More sample exams


  Greg Wilson

To help everyone who is preparing to certify as an RStudio instructor, here are examples of the kinds of questions we have been using recently. Candidates can use any reference material they want (books, online resources, old code, or YouTube videos), but may not ask another person for help, and must complete the exams in 90 minutes each. (Most people schedule them at least a couple of weeks apart rather than back to back.)

Tidyverse Exam

Brendan Cullen has posted a solution guide with source available on GitHub.

Basic Operations

  1. Read the file person.csv and store the result in a tibble called person.

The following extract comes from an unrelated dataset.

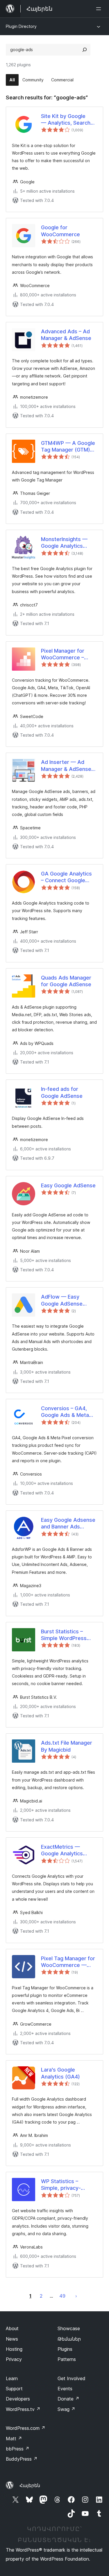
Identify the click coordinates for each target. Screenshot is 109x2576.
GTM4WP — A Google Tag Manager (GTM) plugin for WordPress (68, 446)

  2. Create a tibble containing only family and personal names, in that order. You do not need to assign this tibble or any others to variables unless explicitly asked to do so. However, as noted in the introduction, you must use the pipe operator %>% and code that follows the tidyverse style guide.

  3. Create a new tibble containing only the rows in which family names come before the letter M. Your solution should work for tables with more rows than the example, i.e., you cannot rely on row numbers or select specific names.

  4. Display all the rows in person sorted by family name length with the longest name first.

Cleaning and Counting

  1. Read the file measurements.csv to create a tibble called measurements. (The strings "rad", "sal", and "temp" in the quantity column stand for “radiation”, “salinity”, and “temperature” respectively.)

  2. Create a tibble containing only rows where none of the values are NA and save in a tibble called cleaned.

  3. Count the number of measurements of each type of quantity in cleaned. Your result should have one row for each quantity "rad", "sal", and "temp".

  4. Display the minimum and maximum value of reading separately for each quantity in cleaned. Your result should have one row for each quantity "rad", "sal", and "temp".

  5. Create a tibble in which all salinity ("sal") readings greater than 1 are divided by 100. (This is needed because some people wrote percentages as numbers from 0.0 to 1.0, but others wrote them as 0.0 to 100.0.)

Combining Data

  1. Read visited.csv and drop rows containing any NAs, assigning the result to a new tibble called visited.

  2. Use an inner join to combine visited with cleaned using the visit_id column for matches.

  3. Find the highest radiation ("rad") reading at each site. (Sites are identified by values in the site_id column.)

  4. Find the date of the highest radiation reading at each site.


  1. The code below is supposed to read the file home-range-database.csv to create a tibble called hra_raw, but contains a bug. Describe and fix the problem. (There are several ways to fix it: please use whichever you prefer.)

    hra_raw <- read_csv(here::here("data", "home-range-database.csv"))
  2. Convert the class column (which is text) to create a factor column class_fct and assign the result to a tibble hra. Use forcats to order the factor levels as:

    1. mammalia
    2. reptilia
    3. aves
    4. actinopterygii
  3. Create a scatterplot showing the relationship between log10.mass and log10.hra in hra.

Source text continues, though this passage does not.